- EXERCISE AIM:
Select every line of the material that contains the string "Task" and copy those lines out.

- DATA FOR THIS EXERCISE:
## start
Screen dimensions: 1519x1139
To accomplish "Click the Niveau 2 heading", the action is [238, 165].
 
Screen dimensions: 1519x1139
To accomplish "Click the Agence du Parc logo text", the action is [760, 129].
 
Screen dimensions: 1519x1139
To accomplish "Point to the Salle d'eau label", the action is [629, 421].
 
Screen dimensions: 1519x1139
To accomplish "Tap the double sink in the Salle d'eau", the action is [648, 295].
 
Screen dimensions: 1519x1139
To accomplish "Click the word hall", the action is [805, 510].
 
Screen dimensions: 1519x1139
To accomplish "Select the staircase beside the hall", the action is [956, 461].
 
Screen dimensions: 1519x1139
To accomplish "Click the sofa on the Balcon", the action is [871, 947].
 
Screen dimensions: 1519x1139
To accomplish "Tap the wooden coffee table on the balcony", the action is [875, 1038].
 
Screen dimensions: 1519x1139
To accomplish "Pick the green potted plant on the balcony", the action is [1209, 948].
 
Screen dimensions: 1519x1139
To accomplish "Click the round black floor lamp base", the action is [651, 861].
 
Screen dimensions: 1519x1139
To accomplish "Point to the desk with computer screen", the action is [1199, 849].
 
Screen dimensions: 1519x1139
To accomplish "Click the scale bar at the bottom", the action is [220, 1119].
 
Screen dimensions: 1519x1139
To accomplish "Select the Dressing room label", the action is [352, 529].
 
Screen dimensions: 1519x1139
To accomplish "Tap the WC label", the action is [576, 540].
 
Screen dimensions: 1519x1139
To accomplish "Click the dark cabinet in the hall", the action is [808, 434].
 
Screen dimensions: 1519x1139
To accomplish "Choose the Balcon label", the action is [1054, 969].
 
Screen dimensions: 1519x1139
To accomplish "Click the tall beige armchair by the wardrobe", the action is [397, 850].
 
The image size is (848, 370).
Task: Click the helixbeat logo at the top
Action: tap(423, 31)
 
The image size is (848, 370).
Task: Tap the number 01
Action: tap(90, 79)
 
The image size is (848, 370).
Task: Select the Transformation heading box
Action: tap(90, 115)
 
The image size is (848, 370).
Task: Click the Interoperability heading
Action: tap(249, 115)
## end
- SOLVED EXERCISE:
Task: Click the helixbeat logo at the top
Task: Tap the number 01
Task: Select the Transformation heading box
Task: Click the Interoperability heading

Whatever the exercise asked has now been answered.